Annesi dedi ki: ‘Ey oğulcuğum! Sen kendini benden daha iyi bilirsin. Sen kendinin doğru yolda olduğunu ve ona çağırdığını biliyorsan ona devam et. Bu uğurda arkadaşların öldürüldü. İpini Ümeyyeoğullarının çocuklarının eline verip de seninle oynamalarına izin verme. Yok eğer sen sadece dünyalık istiyorsan, o zaman ne kötü bir kulsun! Hem kendini hem de seninle beraber öldürülenleri helak etmiş olursun.’

Bu sözler üzerine İbnu’z-Zubeyr, annesine yaklaşıp onu başından öptü ve şunları söyledi: ‘Vallahi ben de öyle düşünüyordum. Bugün insanları çağırdığım uğurda dünyaya meyletmedim ve dünyada yaşamayı arzulamadım. Beni (düzene) karşı çıkmaya iten sebep sadece Allah için olan öfkedir. Ancak senin de fikrini öğrenmek istedim. Basiretime basiret ve güç kattın. Ey Anneciğim! Bana bak; ben bugün öldürüleceğim, bana olan feryadın aşırı olmasın. Beni Allah’ın emrine bırak. Şüphesiz senin oğlun kötülük işlemeye yeltenmedi ve çirkin iş de yapmadı. Hiçbir hükümde zulmetmedi, verdiği hiçbir güvencede ihanet etmedi. Hiçbir Müslim’e veya anlaşmalı kimseye karşı zulme yeltenmedi. Bana ulaşan hiçbir zulme rıza göstermedim, aksine o zulmü reddettim. Benim nezdimde Rabbimin rızasından daha üstün hiçbir şey olmadı. Allah’ım! Ben bu sözleri kendimi temize çıkarmak için söylemiyorum. Sen beni daha iyi bilirsin. Ancak ben bu sözleri teselli olsun diye annemin üzüntüsünü hafifletmek için söylüyorum.’

Abdullah’ın bu sözlerine karşılık annesi ona şöyle dedi: ‘Şayet (ölümde) beni geçersen, senin için güzel bir teselli bulacağımı umuyorum. Şayet ben seni geçer de (senden önce ölürsem) senin işinin nereye varacağını görmem konusunda gönlümde bir boşluk kalır.’

Abdullah da, ‘Anneciğim! Allah seni hayırla mükafatlandırsın. Öldürüldükten sonra bana dua etmeyi bırakma.’ dedi.

■ Veri kümesinden kesit ■
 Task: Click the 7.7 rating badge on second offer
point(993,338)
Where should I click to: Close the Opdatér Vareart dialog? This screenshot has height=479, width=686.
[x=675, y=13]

■ İstenen görevler ■
A. Metindeki “Bana ulaşan hiçbir zulme rıza göstermedim, aksine o zulmü reddettim.” cümlesini İngilizceye çevirin.
B. Metinden “Abdullah’ın bu sözlerine” sözleriyle başlayıp “etmeyi bırakma.’ dedi.” sözlerine kadar uzanan bölümü, bu sözler de dahil olmak üzere, aynen çıkarın.
Satırlar başka bir kaynaktan alınmıştır.

■ Görev çıktıları ■
A. I did not consent to any injustice that reached me; on the contrary, I rejected it.

B.
Abdullah’ın bu sözlerine karşılık annesi ona şöyle dedi: ‘Şayet (ölümde) beni geçersen, senin için güzel bir teselli bulacağımı umuyorum. Şayet ben seni geçer de (senden önce ölürsem) senin işinin nereye varacağını görmem konusunda gönlümde bir boşluk kalır.’

Abdullah da, ‘Anneciğim! Allah seni hayırla mükafatlandırsın. Öldürüldükten sonra bana dua etmeyi bırakma.’ dedi.